III

 

 

    Je sors du poste de contrôle douanier deux heures plus tard, m’indique mon chrono. Je marche lentement… très lentement… droit comme un « i ». Note à moi-même : se faire des contacts, même s’ils sont bidons, afin de monter un dossier sur la corruption endémique des douaniers de l’astroport. Tout le monde a ses cadavres dans les placards, nul doute qu’eux aussi en ont. S’ils n’en ont pas, mon imagination fera le reste.

    Une petite synthèse de ma part derrière et hop, je leur pondrai un bel article en première page, à ces sales types !

 

    Je n’arrive pourtant pas à sourire en songeant à ce futur doux projet. Cela ne me suffit pas. Voyons voir… Ah oui, je sais ! Lors de mon séjour ici, je passerai quelques coups de fil anonymes aux Services Secrets Impériaux sur Planèteville – la glorieuse capitale de l’Empire – en me faisant pour un citoyen respectable – ce que je suis, au demeurant – qui est tombé par hasard sur des activités suspectes, pour ne pas dire rebelles.

    Et dès que je rentre, moi aussi j’alerte les SSI  sur les Résistants que j’aurais croisés ici, en même temps que je sortirai un article qui fera l’effet d’une bombe !

    À partir de là, nul doute que cette planète recevra la visite d’un ou deux croiseurs de guerre impériaux, qu’une garnison impériale s’installera et qu’une bonne vieille chasse aux sorcières sera lancée. Na ! Ça leur fera les pieds, à ces non-humains inhumains !

    Moi, mesquin ? Pas le moins du monde. C’est simplement que je me bats avec mes propres armes.

 

    Une fois dans le hall de l’astroport, je me dirige vers les files d’attente pour les taxi-speeders. Une longue demi-heure plus tard arrive quasiment mon tour. La personne devant moi, un autochtone tout poilu – je me demande même si je ne devrais pas monter un salon de coiffure dans le coin – demande à être conduit au centre-ville.

    – Ça fera vingt-cinq crédits, monsieur, lui répond le chauffeur.

    Et ils s’en vont, et vient enfin mon tour avec le taxi-speeder suivant.

    Mes vingt-cinq crédits déjà prêts à la main, j’annonce au chauffeur que je vais au centre-ville. Il me scrute froidement et rétorque :

    – Cinquante crédits.

 

    Planèteville me manque.

 

    Je m’installe à l’arrière du taxi-speeder et subis des séries d’éternuements. Allons bon ! Allergie aux poils ? Quand ma peau commence à me gratter, je me demande s’il n’y a pas de poux dans l’habitacle.

    Je sors mon Ipadphone afin de noter un sujet de reportage intéressant : « Le racket des chauffeurs de taxi sur la planète P-Oilad’e ». Je commence à rédiger le témoignage aussi anonyme que fictif qui va agrémenter mon futur article, mais le chauffeur se met alors à conduire d’une manière si brusque et nerveuse que j’ai l’impression d’être revenu dans le vieux transport spatial.

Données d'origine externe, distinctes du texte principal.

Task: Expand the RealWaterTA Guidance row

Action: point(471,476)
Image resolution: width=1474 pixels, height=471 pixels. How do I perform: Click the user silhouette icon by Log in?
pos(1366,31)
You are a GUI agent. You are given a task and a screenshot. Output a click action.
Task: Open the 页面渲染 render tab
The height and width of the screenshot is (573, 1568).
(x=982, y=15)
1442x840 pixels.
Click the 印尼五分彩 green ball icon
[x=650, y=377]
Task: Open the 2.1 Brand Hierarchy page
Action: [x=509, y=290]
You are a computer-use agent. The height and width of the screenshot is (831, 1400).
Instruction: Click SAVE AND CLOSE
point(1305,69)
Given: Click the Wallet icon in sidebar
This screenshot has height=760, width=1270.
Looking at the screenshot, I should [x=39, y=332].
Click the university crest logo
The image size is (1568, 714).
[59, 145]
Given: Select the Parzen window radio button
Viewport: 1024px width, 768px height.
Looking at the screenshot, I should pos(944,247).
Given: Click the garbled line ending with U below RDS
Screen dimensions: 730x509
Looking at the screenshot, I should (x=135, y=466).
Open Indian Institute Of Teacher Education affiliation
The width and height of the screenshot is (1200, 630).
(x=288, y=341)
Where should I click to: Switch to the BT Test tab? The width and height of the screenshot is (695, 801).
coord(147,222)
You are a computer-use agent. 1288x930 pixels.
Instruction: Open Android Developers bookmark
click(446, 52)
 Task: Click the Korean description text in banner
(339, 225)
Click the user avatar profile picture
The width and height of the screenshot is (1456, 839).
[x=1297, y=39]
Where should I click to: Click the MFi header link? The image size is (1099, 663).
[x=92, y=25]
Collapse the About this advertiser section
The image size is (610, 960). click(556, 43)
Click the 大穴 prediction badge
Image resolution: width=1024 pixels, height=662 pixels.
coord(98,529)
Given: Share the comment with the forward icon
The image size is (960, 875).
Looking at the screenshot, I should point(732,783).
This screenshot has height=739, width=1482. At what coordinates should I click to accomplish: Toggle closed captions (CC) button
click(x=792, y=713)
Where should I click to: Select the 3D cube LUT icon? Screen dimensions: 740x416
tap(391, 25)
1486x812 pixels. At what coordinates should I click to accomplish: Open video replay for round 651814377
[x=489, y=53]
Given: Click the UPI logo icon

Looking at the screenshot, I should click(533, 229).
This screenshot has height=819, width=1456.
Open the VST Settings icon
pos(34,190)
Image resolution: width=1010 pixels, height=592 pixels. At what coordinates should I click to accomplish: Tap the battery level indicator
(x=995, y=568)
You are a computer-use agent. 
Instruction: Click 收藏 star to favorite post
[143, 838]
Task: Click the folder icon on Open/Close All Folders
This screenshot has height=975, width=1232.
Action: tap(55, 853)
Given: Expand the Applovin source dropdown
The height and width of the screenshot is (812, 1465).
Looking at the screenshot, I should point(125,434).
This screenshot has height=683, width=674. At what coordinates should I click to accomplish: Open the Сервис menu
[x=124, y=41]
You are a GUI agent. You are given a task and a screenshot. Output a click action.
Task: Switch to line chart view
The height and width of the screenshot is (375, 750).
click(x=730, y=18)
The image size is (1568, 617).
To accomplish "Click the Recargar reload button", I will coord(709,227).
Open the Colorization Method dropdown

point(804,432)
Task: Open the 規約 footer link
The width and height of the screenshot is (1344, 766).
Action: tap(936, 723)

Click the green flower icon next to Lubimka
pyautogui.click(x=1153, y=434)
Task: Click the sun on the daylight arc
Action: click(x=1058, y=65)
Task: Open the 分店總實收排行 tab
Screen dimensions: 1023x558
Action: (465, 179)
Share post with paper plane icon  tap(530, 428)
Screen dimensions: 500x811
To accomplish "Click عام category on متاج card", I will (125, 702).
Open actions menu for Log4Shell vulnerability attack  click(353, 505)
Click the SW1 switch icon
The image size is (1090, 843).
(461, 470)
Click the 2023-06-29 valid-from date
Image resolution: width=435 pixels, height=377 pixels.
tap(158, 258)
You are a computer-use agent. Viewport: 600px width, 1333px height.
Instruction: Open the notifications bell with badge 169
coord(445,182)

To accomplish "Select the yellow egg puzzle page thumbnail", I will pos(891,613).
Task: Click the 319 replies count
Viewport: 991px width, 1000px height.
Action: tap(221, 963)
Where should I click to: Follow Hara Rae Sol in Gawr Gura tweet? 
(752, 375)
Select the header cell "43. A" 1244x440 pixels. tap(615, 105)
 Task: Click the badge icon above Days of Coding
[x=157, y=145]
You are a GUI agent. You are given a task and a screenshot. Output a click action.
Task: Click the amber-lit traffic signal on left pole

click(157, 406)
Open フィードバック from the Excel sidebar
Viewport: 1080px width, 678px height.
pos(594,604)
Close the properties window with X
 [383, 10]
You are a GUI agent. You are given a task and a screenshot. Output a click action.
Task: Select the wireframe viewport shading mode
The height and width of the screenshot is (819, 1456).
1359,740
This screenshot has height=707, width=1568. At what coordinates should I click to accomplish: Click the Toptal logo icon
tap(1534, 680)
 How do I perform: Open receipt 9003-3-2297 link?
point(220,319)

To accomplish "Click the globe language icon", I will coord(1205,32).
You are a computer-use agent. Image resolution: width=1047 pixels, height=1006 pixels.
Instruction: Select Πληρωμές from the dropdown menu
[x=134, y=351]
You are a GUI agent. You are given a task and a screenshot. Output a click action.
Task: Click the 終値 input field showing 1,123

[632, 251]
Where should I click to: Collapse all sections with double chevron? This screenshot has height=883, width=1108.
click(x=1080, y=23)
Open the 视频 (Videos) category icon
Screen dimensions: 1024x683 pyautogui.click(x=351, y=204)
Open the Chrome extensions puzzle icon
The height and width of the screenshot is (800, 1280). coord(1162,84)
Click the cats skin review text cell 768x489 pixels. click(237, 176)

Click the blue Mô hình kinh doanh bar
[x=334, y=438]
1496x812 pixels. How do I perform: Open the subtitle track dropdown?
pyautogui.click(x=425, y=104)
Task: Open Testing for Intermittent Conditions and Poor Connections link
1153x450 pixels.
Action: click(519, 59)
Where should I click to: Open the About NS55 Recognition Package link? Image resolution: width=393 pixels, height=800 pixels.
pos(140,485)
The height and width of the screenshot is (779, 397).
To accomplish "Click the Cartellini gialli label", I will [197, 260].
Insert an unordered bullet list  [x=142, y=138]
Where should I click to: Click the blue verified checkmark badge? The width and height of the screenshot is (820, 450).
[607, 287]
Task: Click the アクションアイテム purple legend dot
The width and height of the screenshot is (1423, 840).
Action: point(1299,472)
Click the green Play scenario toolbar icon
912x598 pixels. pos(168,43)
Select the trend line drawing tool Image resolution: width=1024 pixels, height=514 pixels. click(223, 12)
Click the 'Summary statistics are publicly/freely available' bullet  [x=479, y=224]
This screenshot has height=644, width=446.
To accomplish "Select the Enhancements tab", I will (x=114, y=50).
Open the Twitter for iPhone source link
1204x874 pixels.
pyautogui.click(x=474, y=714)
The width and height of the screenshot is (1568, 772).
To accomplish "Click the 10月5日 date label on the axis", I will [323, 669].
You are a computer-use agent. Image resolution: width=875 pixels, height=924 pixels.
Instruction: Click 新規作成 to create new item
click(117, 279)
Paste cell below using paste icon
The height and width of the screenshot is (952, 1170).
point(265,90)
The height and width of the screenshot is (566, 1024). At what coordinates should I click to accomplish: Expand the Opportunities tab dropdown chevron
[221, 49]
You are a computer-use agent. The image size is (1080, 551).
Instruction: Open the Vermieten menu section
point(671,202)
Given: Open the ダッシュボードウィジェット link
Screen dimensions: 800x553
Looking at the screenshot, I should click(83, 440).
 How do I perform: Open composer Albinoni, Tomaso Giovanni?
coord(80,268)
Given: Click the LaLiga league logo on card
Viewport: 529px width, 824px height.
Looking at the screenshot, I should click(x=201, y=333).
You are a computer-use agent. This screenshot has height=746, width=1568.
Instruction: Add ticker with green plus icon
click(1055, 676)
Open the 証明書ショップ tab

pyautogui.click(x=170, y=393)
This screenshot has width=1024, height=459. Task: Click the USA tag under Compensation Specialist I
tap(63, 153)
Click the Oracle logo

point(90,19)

    Si jamais il le fait exprès, qu’il continue comme ça et je vais vomir dans son taxi. Ce serait tellement bien fait pour lui que j’en viens même à espérer un déraillement de mon estomac.

    Je vois qu’il m’observe dans son rétroviseur. Ce maraud le fait donc exprès pour m’empêcher d’écrire ! Qu’à cela ne tienne, sale animal, j’ai la parade ! J’active la fonction « dictaphone » de mon pad et me met à poser les grandes lignes de mon article… celui sur les douaniers, par contre, pas celui sur les taxis. Ce serait dommage de tomber du speeder. Un accident est si vite arrivé, surtout quand je vois le regard de tueur qu’il me lance maintenant.

    Ah ! Parfait, il s’est calmé ! Fini les cabrioles, il semble enfin se décider à conduire convenablement. Je continue à parler à mon pad, mais voilà que le chauffeur appuie sur un bouton et met la radio en route. À fond le son, avec une musique qu’on dirait non pas sortie d’instruments mais de personnes qu’on égorge.